AI in the Automotive Aftermarket

We are decades away from economically viable models and robots that can perform the myriad tasks of a skilled trade. However, AI still offers value as an assistant to professionals. By treating these tools as digital teammates rather than replacements, we can bridge the gap between complex modern engineering and the practical needs of the service bay.


Estimating and Triage

Conversational tools are an excellent way to automate the collection of preliminary data, speeding up the estimating process and identifying upsell opportunities before the vehicle even rolls into the shop. Complex heuristics are hard to encode in a static form and can be fatiguing for customers. AI can identify the main issue and understand which follow-up questions to ask.


Many service advisors are not well versed in vehicle engineering, but they are excellent at sales. By using LLMs to aid in collecting precise data for technicians, the repair and diagnostic process becomes smoother. This digital receptionist protects the shop's calendar by ensuring that appointments are booked based on actual technician availability and parts lead times, rather than just an empty slot on a grid.

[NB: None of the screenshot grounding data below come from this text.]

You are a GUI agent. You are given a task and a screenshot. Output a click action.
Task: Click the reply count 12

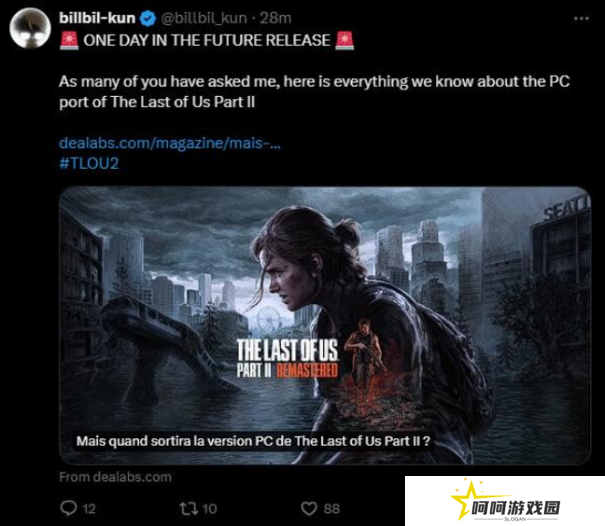tap(89, 509)
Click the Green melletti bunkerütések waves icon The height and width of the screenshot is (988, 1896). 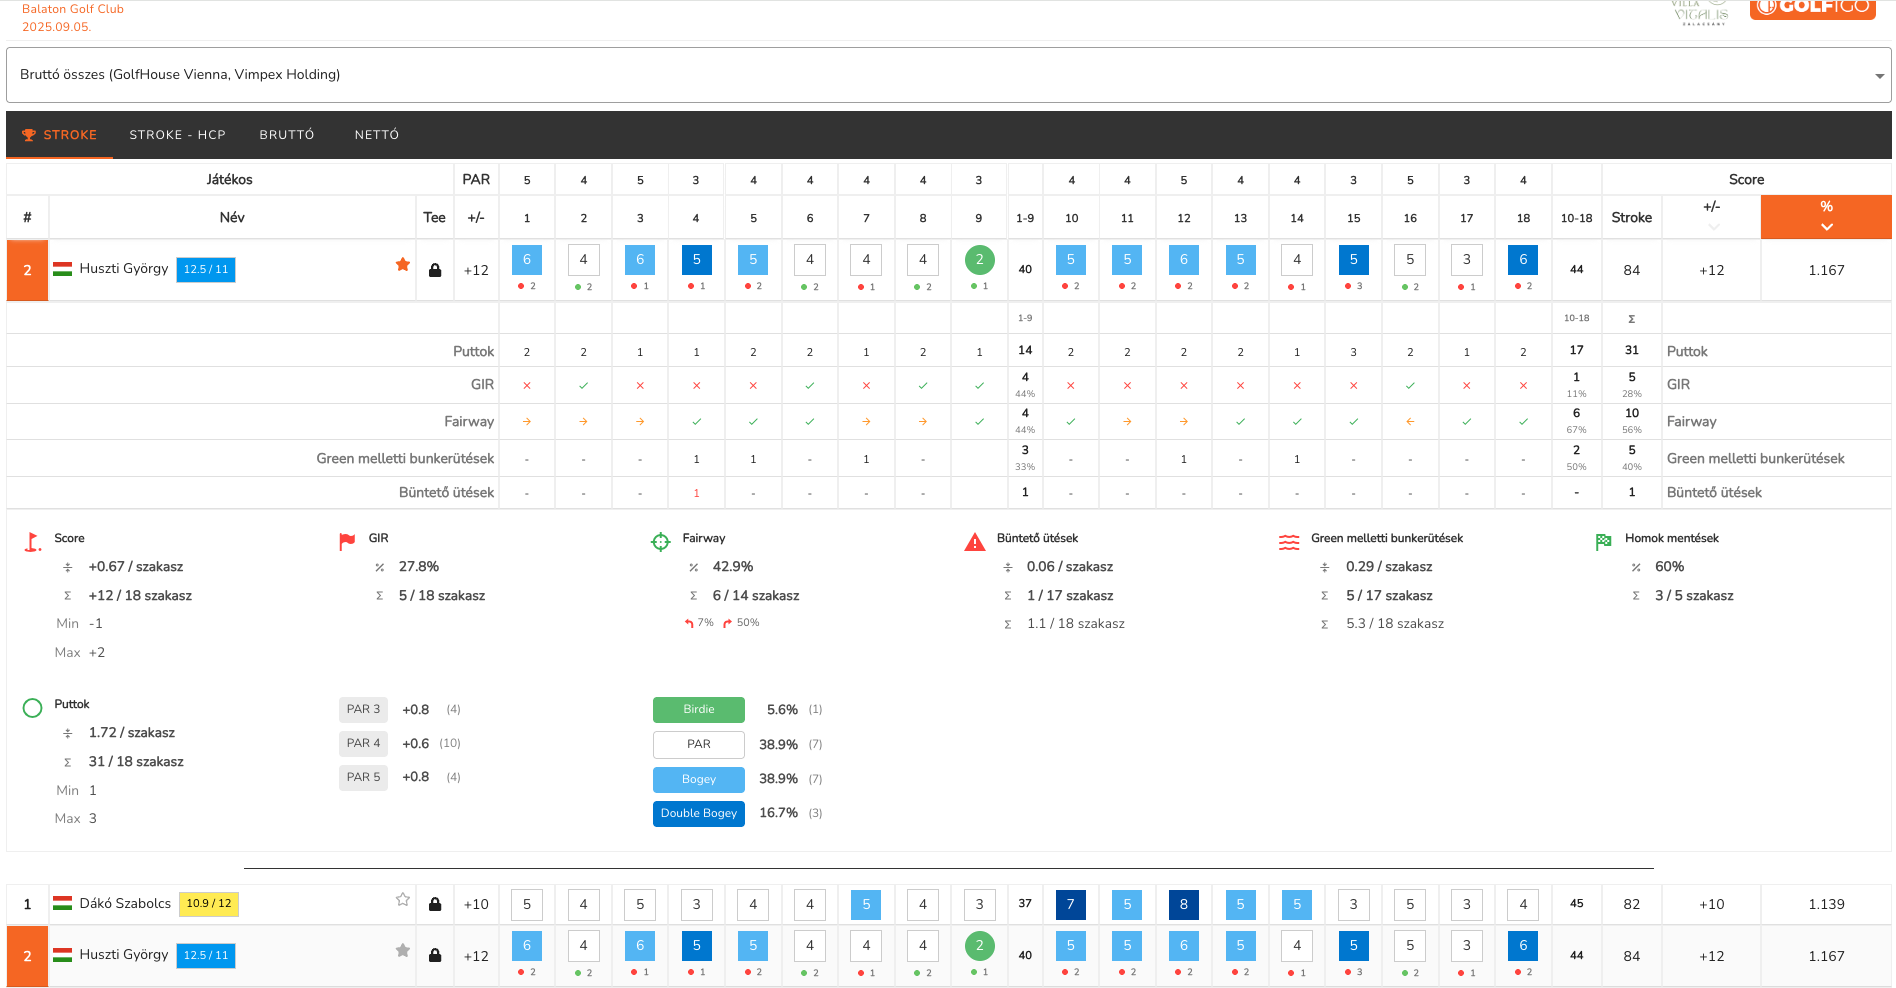1289,542
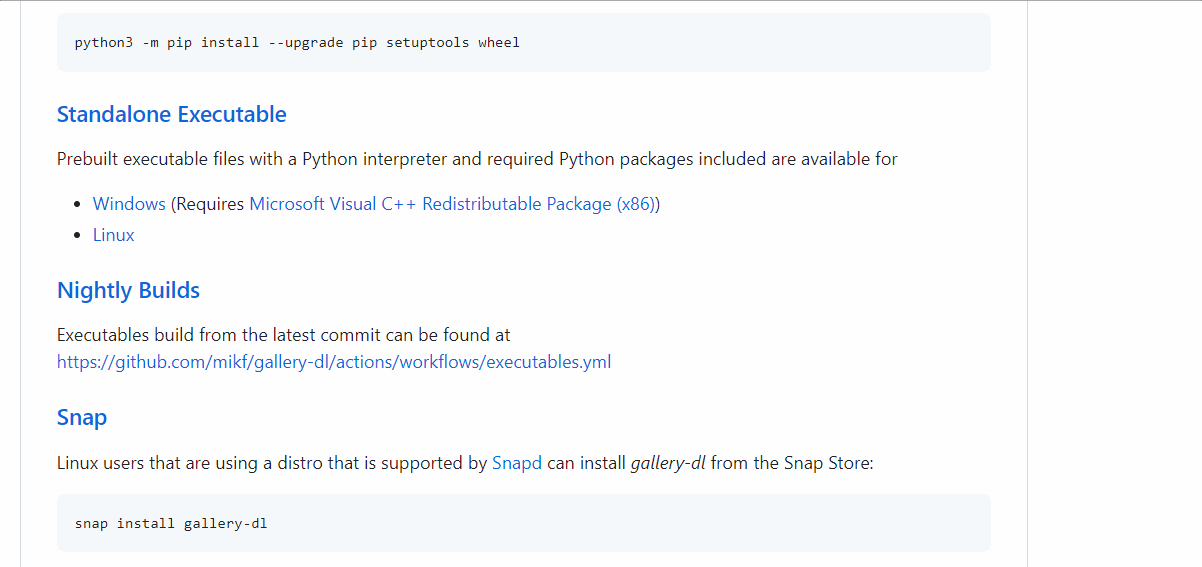Click the word 'wheel' in the pip command
Viewport: 1202px width, 567px height.
click(x=499, y=43)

The Visual MRI: Automated Inspections

Large dealerships and progressive independent shops are rolling out systems that use advanced 360-degree cameras and machine learning to detect defects visually. These systems act as an "MRI for cars," pinpointing easy to miss leaks, worn suspension components (torn rubber components, leaking mag ride shocks), and maybe eventually suspension components being out of place under load.


Furthermore, identifying damage before the technician even touches the vehicle is essential for liability. Customers should feel confident their car is being returned in the same condition in which it arrived. In 2026, these camera images are converted into descriptive text on the repair order by an LLM, creating an objective source of truth that reduces friction between the shop and the customer.


Diagnostics and Cognitive Off-boarding

Probably our most exciting use for LLMs is the ability to build more effective diagnostic tools. Technicians can only store so much information about every vehicle platform in their brains. LLMs are a means of off-boarding some of that cognitive load to a centralized knowledge base.


While technicians are not typically data analysts, LLMs provide a digital tool that can perform basic but useful analysis of CAN bus data and telemetry. These assistants can scan millions of data points to find signal anomalies—pinpointing complex electrical faults that might otherwise take hours of manual probing. This does not replace the technician; it empowers them to find the culprit in a very complex system.


Resilience of the Trades

Because AI hits a hard wall at sensor fusion and physical agency, the skilled trades remain the most resilient sector of the economy. We will see companies attempt to build lean shops run by robots, but they will fail to reach that goal without the human O2 sensor to resolve the out-of-distribution problems that define real world repair. In the 2026 aftermarket, the shops that win will be those that pair machine speed with human judgment.



Sources

  • Searle, J. R. (1980). Minds, brains, and programs. Behavioral and Brain Sciences.

  • Shumailov, I., et al. (2024). AI models collapse when trained on recursively generated data. Nature.

  • Cole, D. (2023). The Chinese Room Argument. The Stanford Encyclopedia of Philosophy.